__DATA SHOWN__:
···

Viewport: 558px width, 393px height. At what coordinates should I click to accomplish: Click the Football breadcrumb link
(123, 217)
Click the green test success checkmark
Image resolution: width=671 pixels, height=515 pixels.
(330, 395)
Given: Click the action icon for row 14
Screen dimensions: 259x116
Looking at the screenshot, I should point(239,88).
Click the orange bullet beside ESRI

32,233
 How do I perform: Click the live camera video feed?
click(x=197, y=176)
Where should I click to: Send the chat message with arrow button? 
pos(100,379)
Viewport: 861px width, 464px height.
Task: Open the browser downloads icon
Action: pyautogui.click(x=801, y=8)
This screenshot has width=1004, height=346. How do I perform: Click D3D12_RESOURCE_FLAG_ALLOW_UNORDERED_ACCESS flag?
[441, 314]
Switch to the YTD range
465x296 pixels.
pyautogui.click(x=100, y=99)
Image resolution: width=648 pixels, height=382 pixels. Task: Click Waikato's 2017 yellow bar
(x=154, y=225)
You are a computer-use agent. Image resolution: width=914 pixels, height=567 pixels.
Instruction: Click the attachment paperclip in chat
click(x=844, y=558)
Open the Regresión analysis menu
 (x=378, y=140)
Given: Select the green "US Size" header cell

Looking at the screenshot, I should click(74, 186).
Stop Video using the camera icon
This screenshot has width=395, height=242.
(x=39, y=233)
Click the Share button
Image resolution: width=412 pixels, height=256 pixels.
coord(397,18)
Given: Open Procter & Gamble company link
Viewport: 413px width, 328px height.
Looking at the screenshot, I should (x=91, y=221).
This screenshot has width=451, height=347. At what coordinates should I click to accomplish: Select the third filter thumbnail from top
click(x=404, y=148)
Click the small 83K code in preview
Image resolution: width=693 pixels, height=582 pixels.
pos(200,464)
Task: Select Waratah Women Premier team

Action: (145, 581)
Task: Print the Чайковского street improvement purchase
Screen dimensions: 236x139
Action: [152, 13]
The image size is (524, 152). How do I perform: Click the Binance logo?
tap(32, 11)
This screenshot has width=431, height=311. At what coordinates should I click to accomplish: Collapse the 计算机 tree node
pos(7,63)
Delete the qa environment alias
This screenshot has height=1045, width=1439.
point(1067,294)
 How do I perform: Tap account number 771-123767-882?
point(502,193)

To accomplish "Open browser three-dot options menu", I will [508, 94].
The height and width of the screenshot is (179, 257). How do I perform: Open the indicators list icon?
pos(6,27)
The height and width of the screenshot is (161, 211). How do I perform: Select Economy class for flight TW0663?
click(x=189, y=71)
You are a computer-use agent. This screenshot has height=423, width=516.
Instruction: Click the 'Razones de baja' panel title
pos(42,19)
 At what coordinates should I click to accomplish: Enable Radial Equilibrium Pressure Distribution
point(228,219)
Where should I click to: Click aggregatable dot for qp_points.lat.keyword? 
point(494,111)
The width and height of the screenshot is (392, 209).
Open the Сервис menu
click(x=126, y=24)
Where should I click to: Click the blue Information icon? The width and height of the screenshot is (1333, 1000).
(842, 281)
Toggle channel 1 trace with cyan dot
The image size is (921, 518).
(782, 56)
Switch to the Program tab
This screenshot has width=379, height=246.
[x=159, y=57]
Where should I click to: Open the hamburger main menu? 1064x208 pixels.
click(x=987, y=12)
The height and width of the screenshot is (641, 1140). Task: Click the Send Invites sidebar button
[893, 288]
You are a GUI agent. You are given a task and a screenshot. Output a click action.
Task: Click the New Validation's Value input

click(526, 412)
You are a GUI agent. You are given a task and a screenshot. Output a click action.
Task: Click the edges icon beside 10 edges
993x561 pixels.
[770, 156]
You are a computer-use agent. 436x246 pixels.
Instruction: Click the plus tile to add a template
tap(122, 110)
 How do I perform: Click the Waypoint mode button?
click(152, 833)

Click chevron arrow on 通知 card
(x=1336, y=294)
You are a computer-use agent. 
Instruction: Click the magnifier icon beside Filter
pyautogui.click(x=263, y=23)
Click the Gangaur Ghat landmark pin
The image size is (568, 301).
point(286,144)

···

__WHAT IS BEING ASKED__: Transcribe all of the rows above verbatim, line for line.

__EXERCISE RESULT__:
Viewport: 558px width, 393px height. At what coordinates should I click to accomplish: Click the Football breadcrumb link
(123, 217)
Click the green test success checkmark
Image resolution: width=671 pixels, height=515 pixels.
(330, 395)
Given: Click the action icon for row 14
Screen dimensions: 259x116
Looking at the screenshot, I should point(239,88).
Click the orange bullet beside ESRI

32,233
 How do I perform: Click the live camera video feed?
click(x=197, y=176)
Where should I click to: Send the chat message with arrow button? 
pos(100,379)
Viewport: 861px width, 464px height.
Task: Open the browser downloads icon
Action: pyautogui.click(x=801, y=8)
This screenshot has width=1004, height=346. How do I perform: Click D3D12_RESOURCE_FLAG_ALLOW_UNORDERED_ACCESS flag?
[441, 314]
Switch to the YTD range
465x296 pixels.
pyautogui.click(x=100, y=99)
Image resolution: width=648 pixels, height=382 pixels. Task: Click Waikato's 2017 yellow bar
(x=154, y=225)
You are a computer-use agent. Image resolution: width=914 pixels, height=567 pixels.
Instruction: Click the attachment paperclip in chat
click(x=844, y=558)
Open the Regresión analysis menu
 (x=378, y=140)
Given: Select the green "US Size" header cell

Looking at the screenshot, I should click(74, 186).
Stop Video using the camera icon
This screenshot has width=395, height=242.
(x=39, y=233)
Click the Share button
Image resolution: width=412 pixels, height=256 pixels.
coord(397,18)
Given: Open Procter & Gamble company link
Viewport: 413px width, 328px height.
Looking at the screenshot, I should (x=91, y=221).
This screenshot has width=451, height=347. At what coordinates should I click to accomplish: Select the third filter thumbnail from top
click(x=404, y=148)
Click the small 83K code in preview
Image resolution: width=693 pixels, height=582 pixels.
pos(200,464)
Task: Select Waratah Women Premier team

Action: (145, 581)
Task: Print the Чайковского street improvement purchase
Screen dimensions: 236x139
Action: [152, 13]
The image size is (524, 152). How do I perform: Click the Binance logo?
tap(32, 11)
This screenshot has width=431, height=311. At what coordinates should I click to accomplish: Collapse the 计算机 tree node
pos(7,63)
Delete the qa environment alias
This screenshot has height=1045, width=1439.
point(1067,294)
 How do I perform: Tap account number 771-123767-882?
point(502,193)

To accomplish "Open browser three-dot options menu", I will [508, 94].
The height and width of the screenshot is (179, 257). How do I perform: Open the indicators list icon?
pos(6,27)
The height and width of the screenshot is (161, 211). How do I perform: Select Economy class for flight TW0663?
click(x=189, y=71)
You are a computer-use agent. This screenshot has height=423, width=516.
Instruction: Click the 'Razones de baja' panel title
pos(42,19)
 At what coordinates should I click to accomplish: Enable Radial Equilibrium Pressure Distribution
point(228,219)
Where should I click to: Click aggregatable dot for qp_points.lat.keyword? 
point(494,111)
The width and height of the screenshot is (392, 209).
Open the Сервис menu
click(x=126, y=24)
Where should I click to: Click the blue Information icon? The width and height of the screenshot is (1333, 1000).
(842, 281)
Toggle channel 1 trace with cyan dot
The image size is (921, 518).
(782, 56)
Switch to the Program tab
This screenshot has width=379, height=246.
[x=159, y=57]
Where should I click to: Open the hamburger main menu? 1064x208 pixels.
click(x=987, y=12)
The height and width of the screenshot is (641, 1140). Task: Click the Send Invites sidebar button
[893, 288]
You are a GUI agent. You are given a task and a screenshot. Output a click action.
Task: Click the New Validation's Value input

click(526, 412)
You are a GUI agent. You are given a task and a screenshot. Output a click action.
Task: Click the edges icon beside 10 edges
993x561 pixels.
[770, 156]
You are a computer-use agent. 436x246 pixels.
Instruction: Click the plus tile to add a template
tap(122, 110)
 How do I perform: Click the Waypoint mode button?
click(152, 833)

Click chevron arrow on 通知 card
(x=1336, y=294)
You are a computer-use agent. 
Instruction: Click the magnifier icon beside Filter
pyautogui.click(x=263, y=23)
Click the Gangaur Ghat landmark pin
The image size is (568, 301).
point(286,144)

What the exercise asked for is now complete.